Retro Gamer Demos ASUS ROG Ally Emulating PS3, Switch, Xbox And More

ASUS ROG Ally Handheld Gaming Console
PC gaming used to be all about building the biggest, badest tower with ample room for a beefy GPU, but PC games are increasingly coming to the small screen. The Steam Deck's success has gamers looking for more ways to play PC games on the small screen, and Asus hopes the ROG Ally will be able to pick up where Valve left off. This handheld gaming machine has surprisingly powerful hardware, sufficient not only for native PC titles but also for emulating some of the most popular game consoles.

YouTube channel ETA Prime had the opportunity to test the ROG Ally with multiple popular emulators. Emulating a game that was designed for another platform comes with a performance detriment, but Windows generally has more capable emulators than other platforms, and the Ally is packing plenty of power. It comes with either the AMD Z1 or Z1 Extreme APU—ETA Prime tested the more capable Z1 Extreme variant, which will retail for $699.99 when it launches in a few weeks.

The video below shows how well the Ally can run older games in emulation, including titles from the PSP, 3DS, Xbox, Wii, Gamecube, and PS2. It's not just older consoles, though. The Ally also handles newer and harder-to-emulate console games from the Wii U, Xbox 360, PS3, and Nintendo Switch. Some of these games never came to PC, so emulating titles like Tekken 6 or Red Dead Redemption is the only way you'll get to play them without one of the original game consoles.

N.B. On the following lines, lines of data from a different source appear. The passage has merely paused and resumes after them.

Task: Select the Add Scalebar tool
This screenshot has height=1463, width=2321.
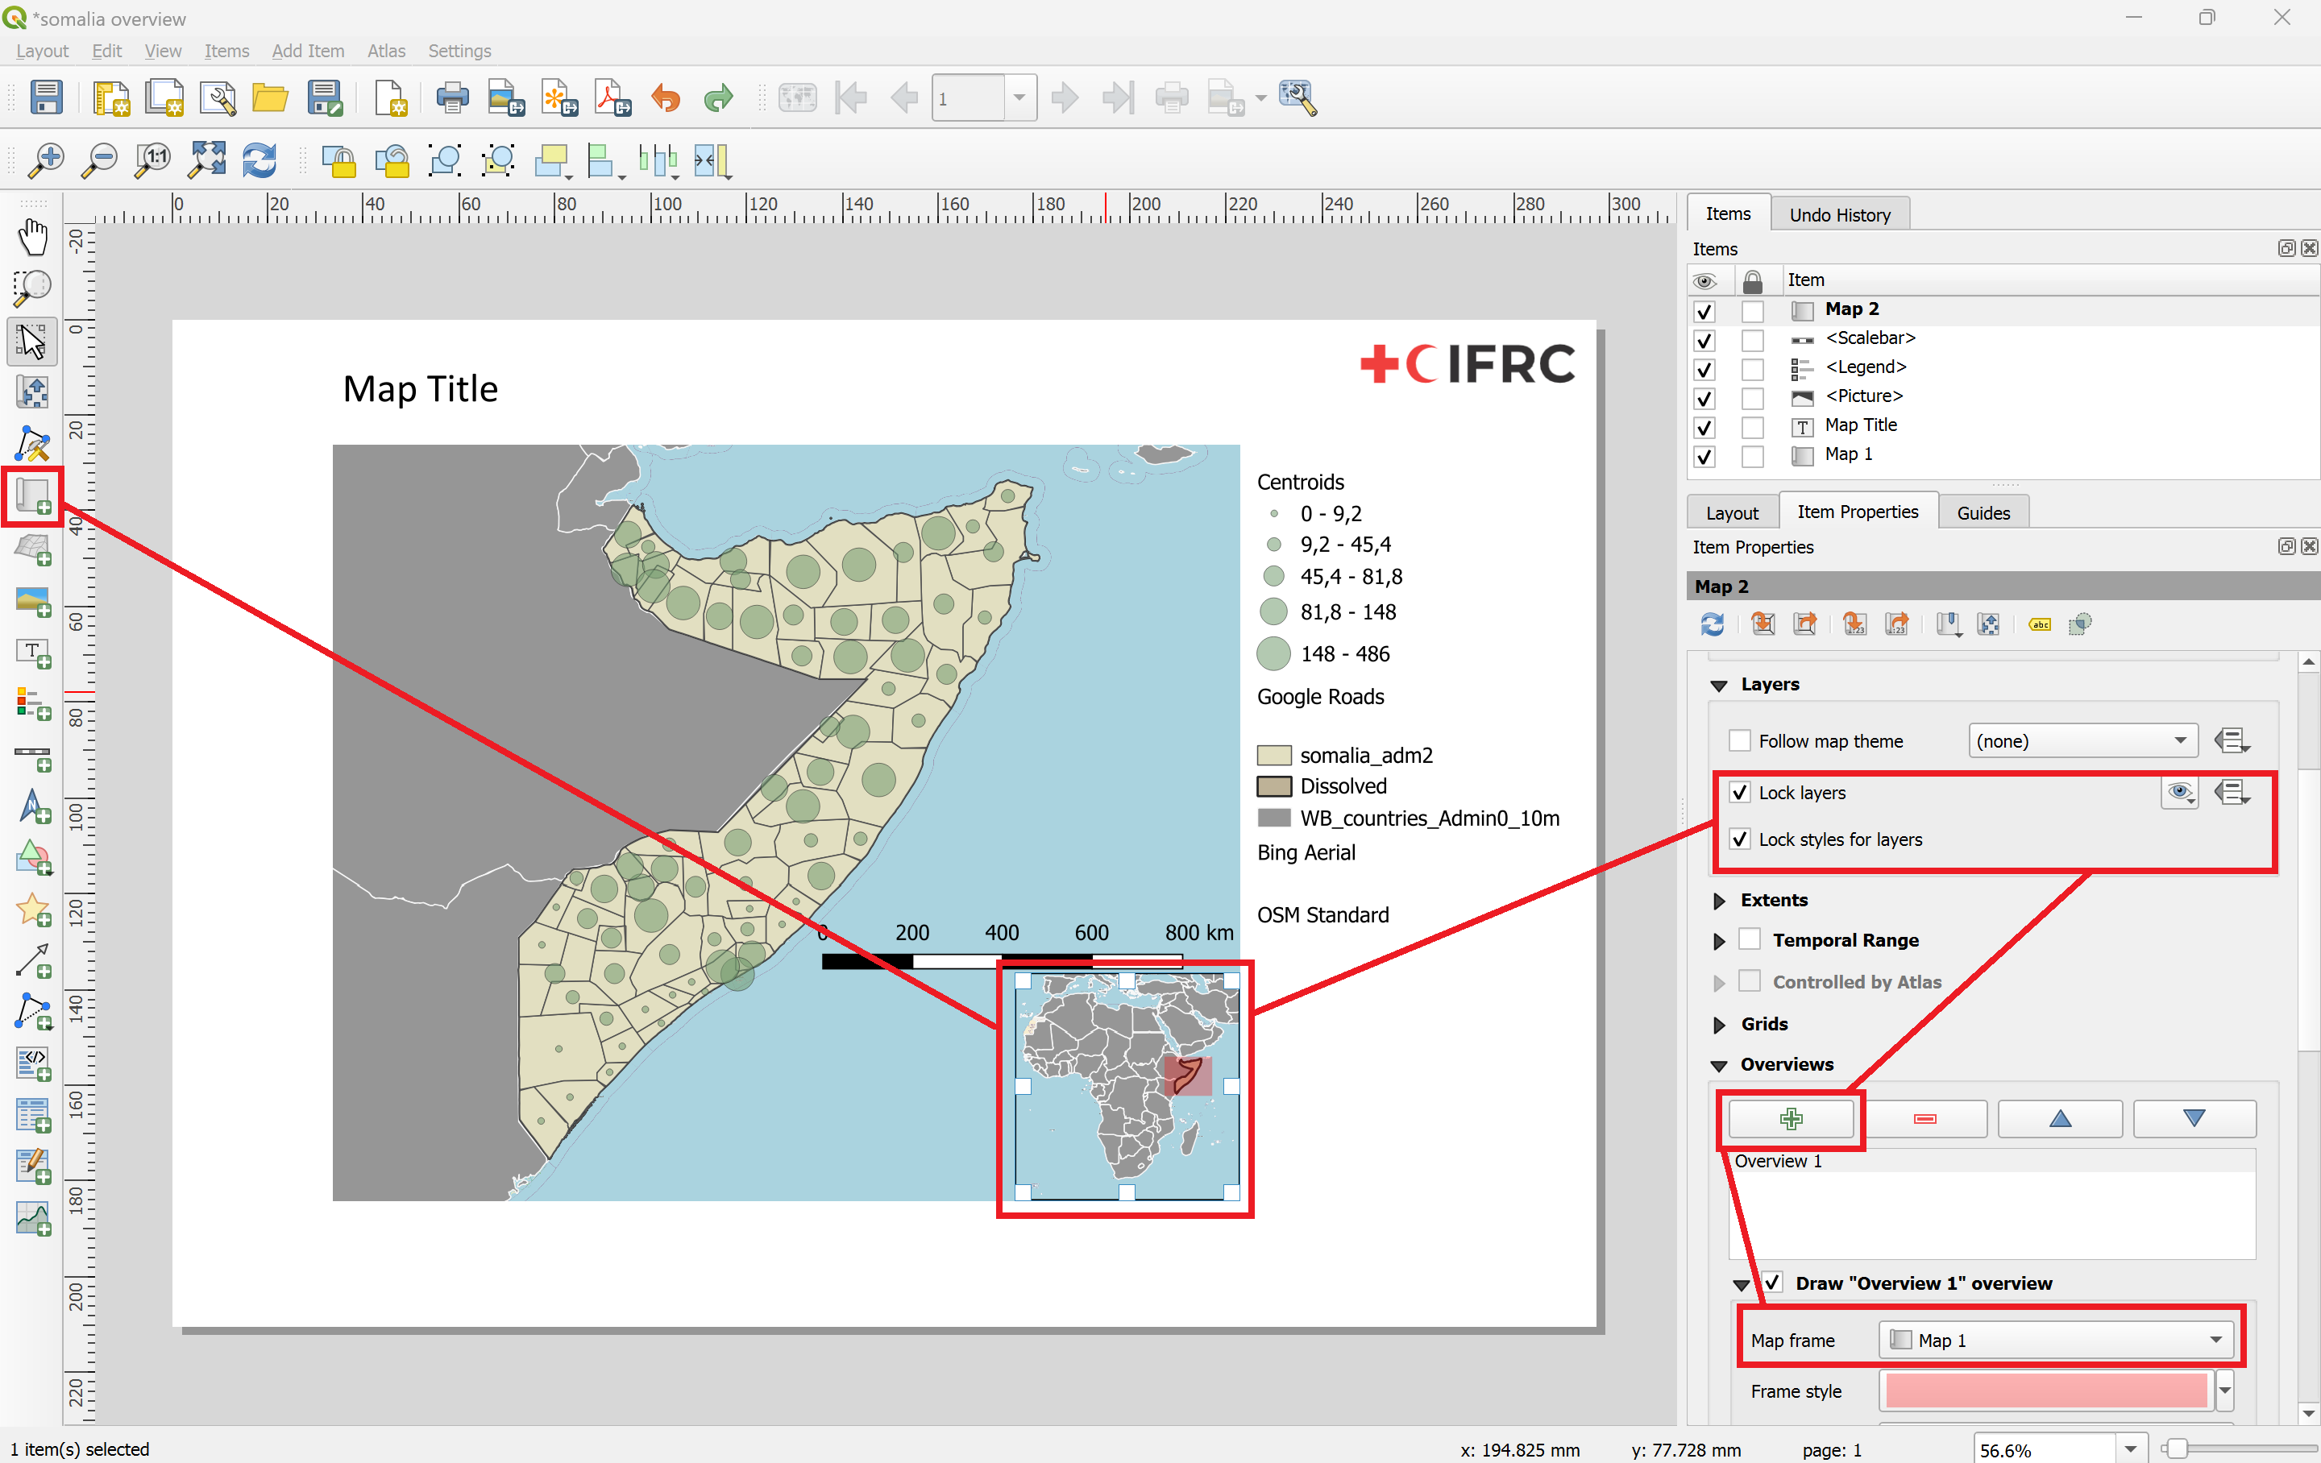Action: pos(33,757)
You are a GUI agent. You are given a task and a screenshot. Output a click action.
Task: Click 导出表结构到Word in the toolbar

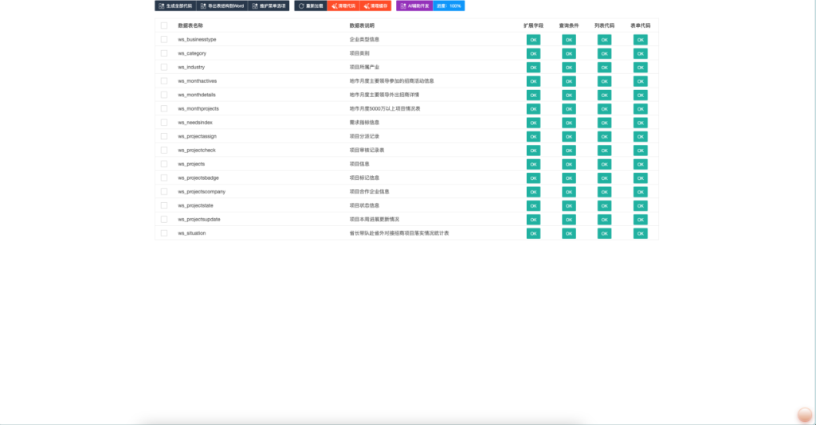click(222, 6)
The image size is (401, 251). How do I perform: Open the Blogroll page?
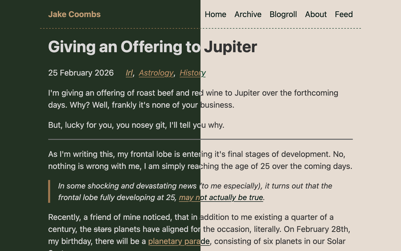tap(283, 14)
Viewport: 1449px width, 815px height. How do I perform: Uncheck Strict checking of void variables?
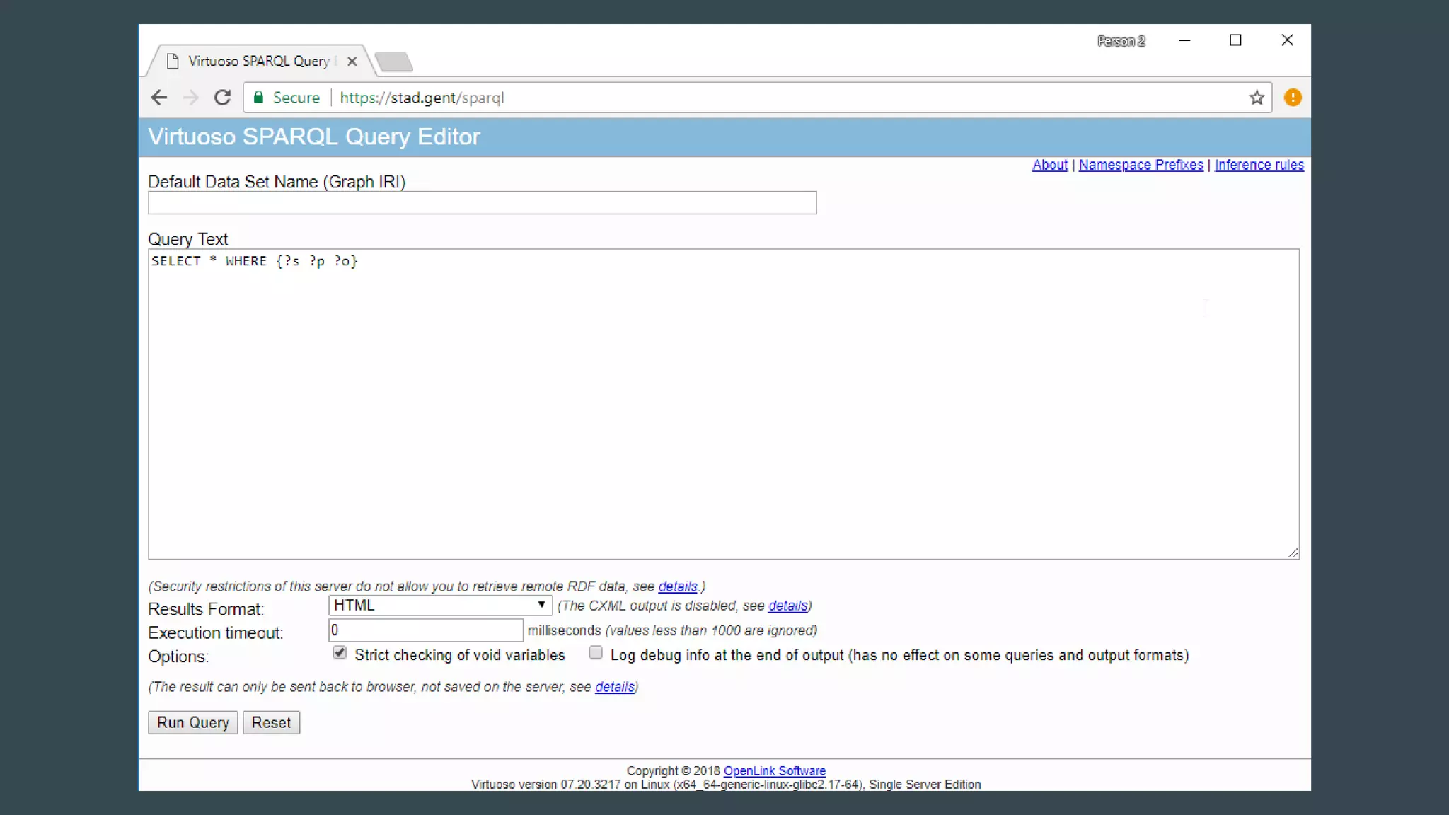tap(340, 653)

The ROG Ally comes with several performance presets, and most of the emulators shown off in the video will do fine with the APU at 15W or less to render at 1080p (many at 60 fps). However, some games will require the ROG Ally will need to be in high-performance mode. For example, Soul Caliber 3 from the PS2 requires over 20W to run at full HD, and God of War 3 on PS3 needs 30W. You can lower the resolution to save power, and that might be an acceptable tradeoff as some of these games didn't even run at 1080p on the original hardware.

So far, all the early impressions of the ROG Ally are leaning positive. While it doesn't have the dedicated support of the Steam Deck, the Ally appears to run just about anything people throw at it, at reasonable game settings. You can pre-order the Ally now for $699.99, and it will ship on June 13. The $599.99 version with the slower APU will launch later, but if you're going to emulate the games of yesteryear, you'll probably want the faster handheld.